> The key insight is that long prompts should not be fed into the neural network (e.g., Transformer) directly but should instead be treated as part of the environment that the LLM can symbolically interact with.
How is this fundamentally different from RAG? Looking at Figure 4, it seems like the key innovation here is that the LLM is responsible for implementing the retrieval mechanism as opposed to a human doing it.
Two differences that I see:
1. RAG (as commonly used) is more of a workflow, this thing is more "agentic"
2. The recursive nature of it
First, the way I see workflow vs. agentic: the difference is where the "agency" is.
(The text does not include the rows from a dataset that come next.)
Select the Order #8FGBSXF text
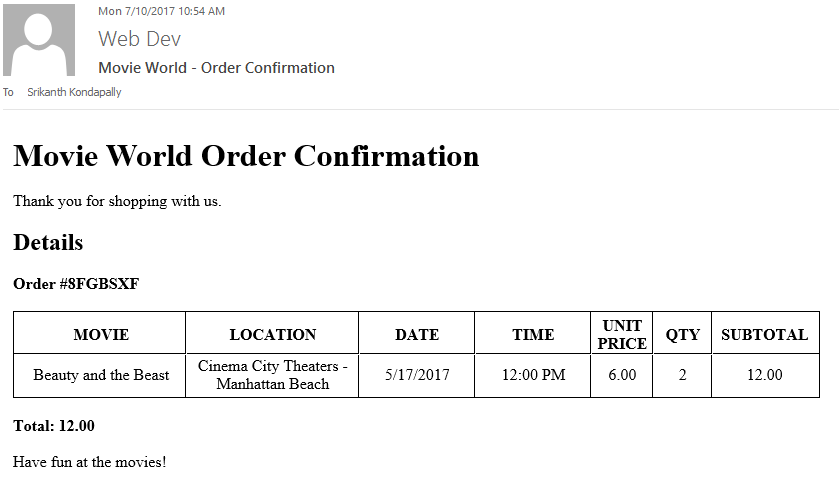839x480 pixels. click(x=76, y=284)
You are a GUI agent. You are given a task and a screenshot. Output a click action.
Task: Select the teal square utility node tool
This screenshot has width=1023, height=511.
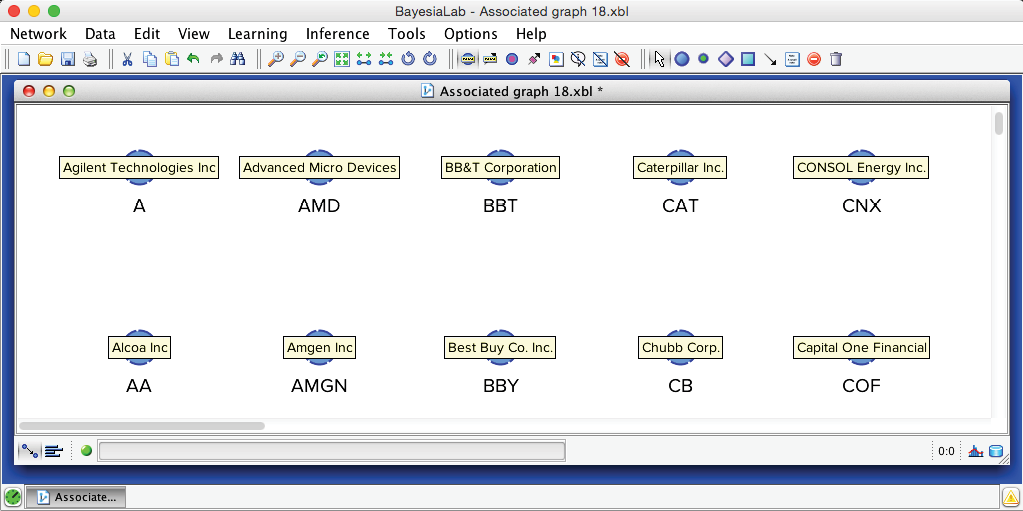tap(748, 59)
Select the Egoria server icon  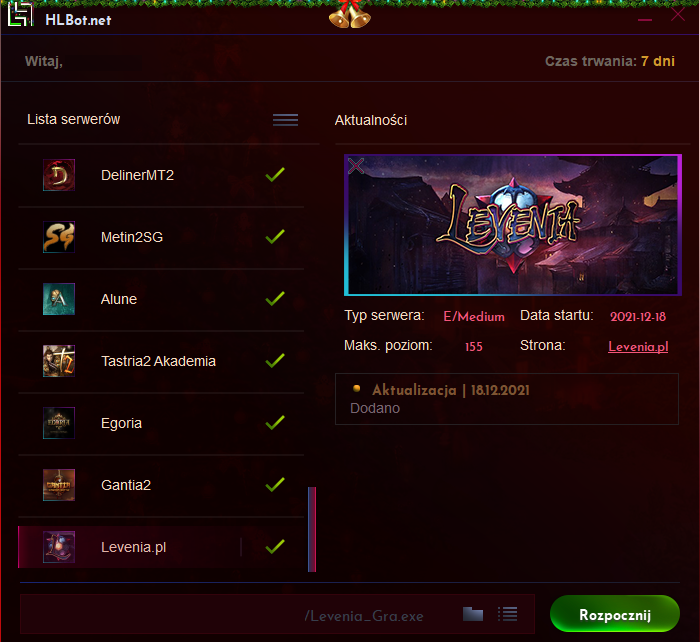[59, 423]
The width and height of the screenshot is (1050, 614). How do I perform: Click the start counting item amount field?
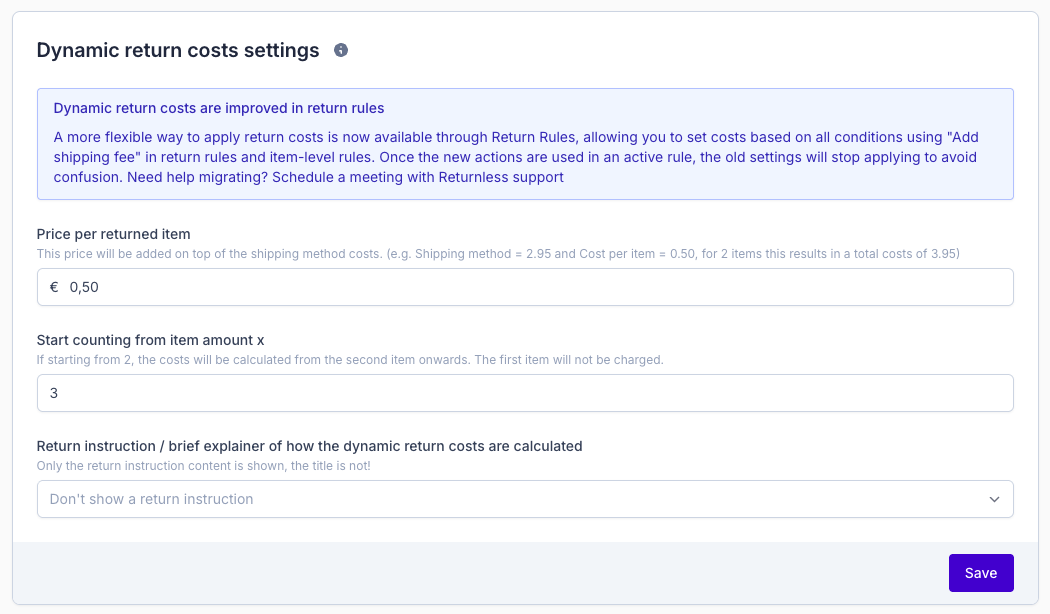tap(525, 393)
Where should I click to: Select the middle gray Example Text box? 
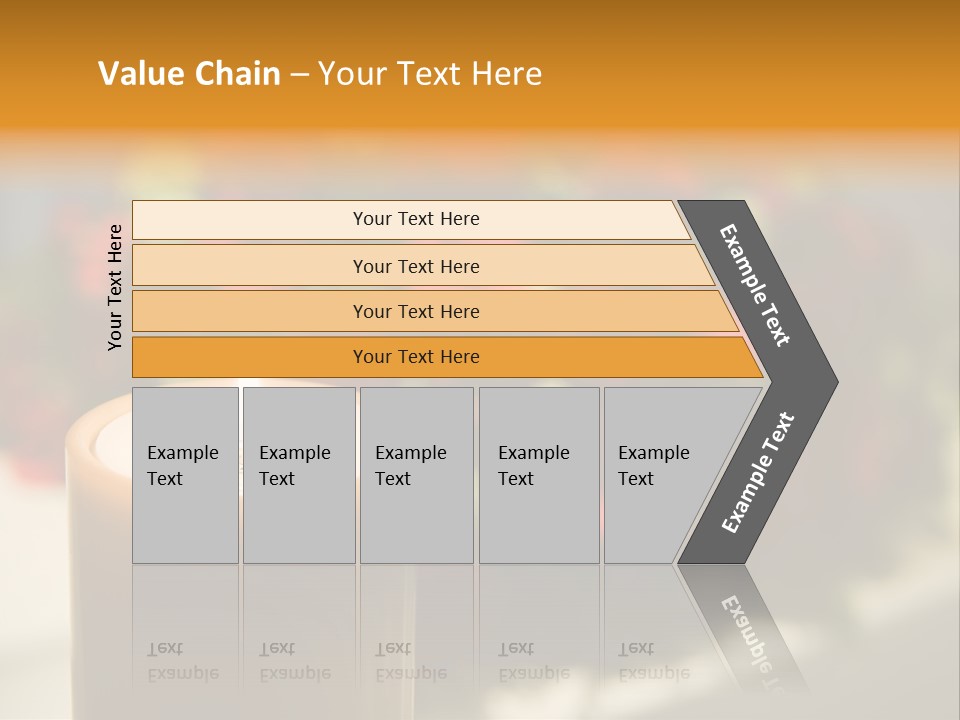pos(416,475)
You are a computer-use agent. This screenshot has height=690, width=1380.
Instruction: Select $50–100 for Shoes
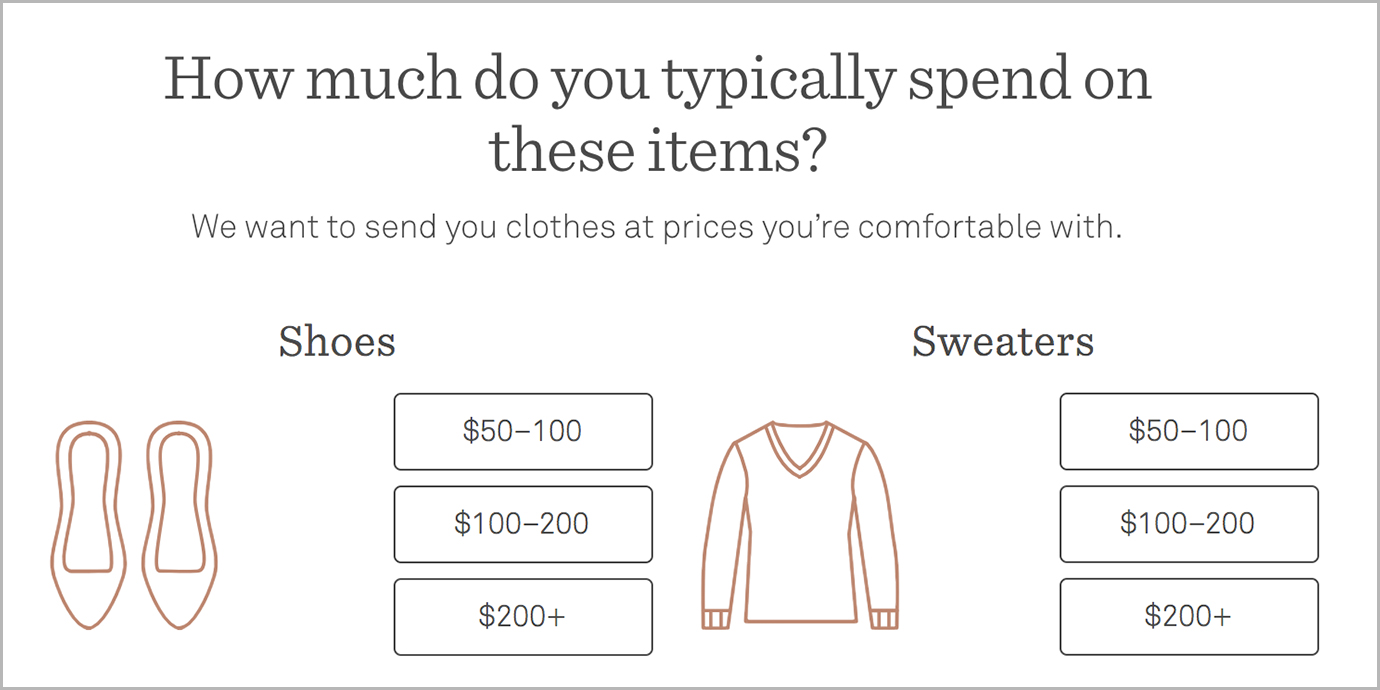point(523,431)
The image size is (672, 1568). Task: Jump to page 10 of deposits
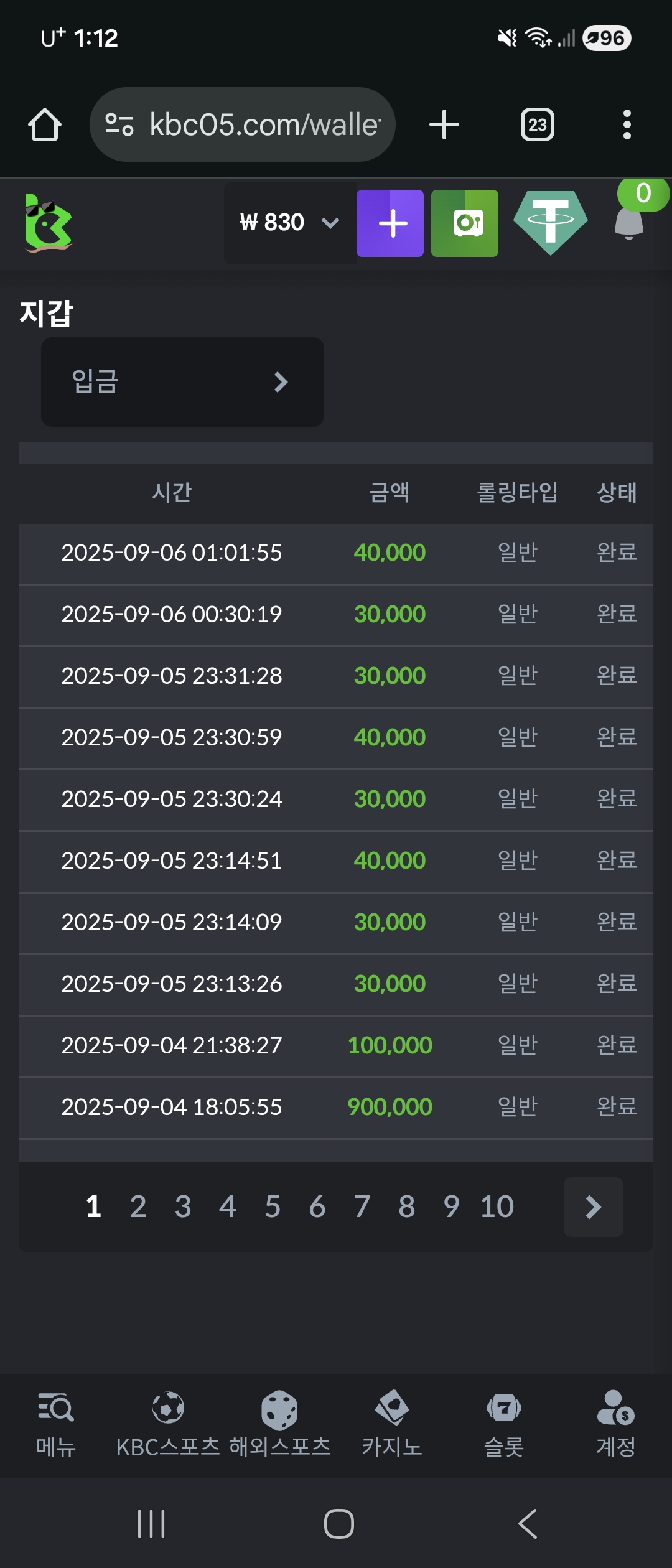pos(497,1207)
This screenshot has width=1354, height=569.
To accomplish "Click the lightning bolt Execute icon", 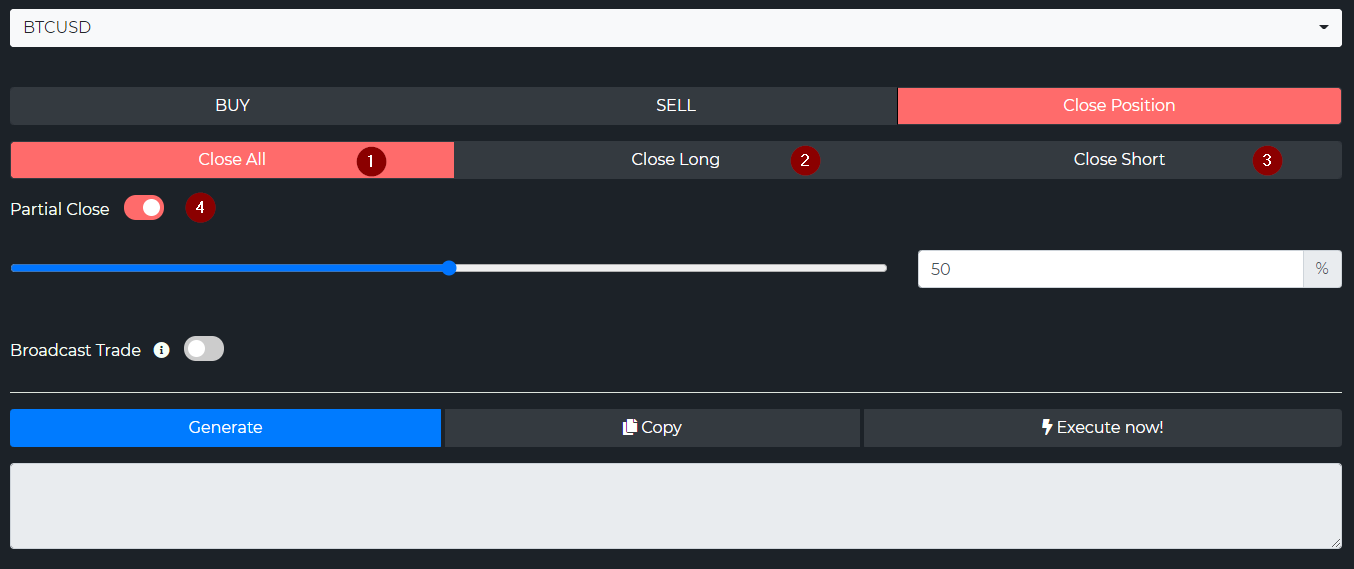I will click(x=1047, y=427).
In a workflow, the coder decides (i.e. question -> embed -> retrieve -> (optional) llm_call("rerank these parts with the question {q} in mind") -> select chunks -> llm_call("given question {q} and context {c}, answer the question to the best of your knowledge") )
The "agentic" stuff has the agent decide what to search for, how many calls to make and so on, and it then decides when to answer (i.e. if you've seen claude code / codex work on a codebase, you've seen them read files, ripgrep a repo, etc).
The second thing, about recurrence has been tried before (babyagi was one of the first that I remember, ~ '23) but the models weren't up to it. So there was a lot of glue around them to make them kinda sorta work. Now they do.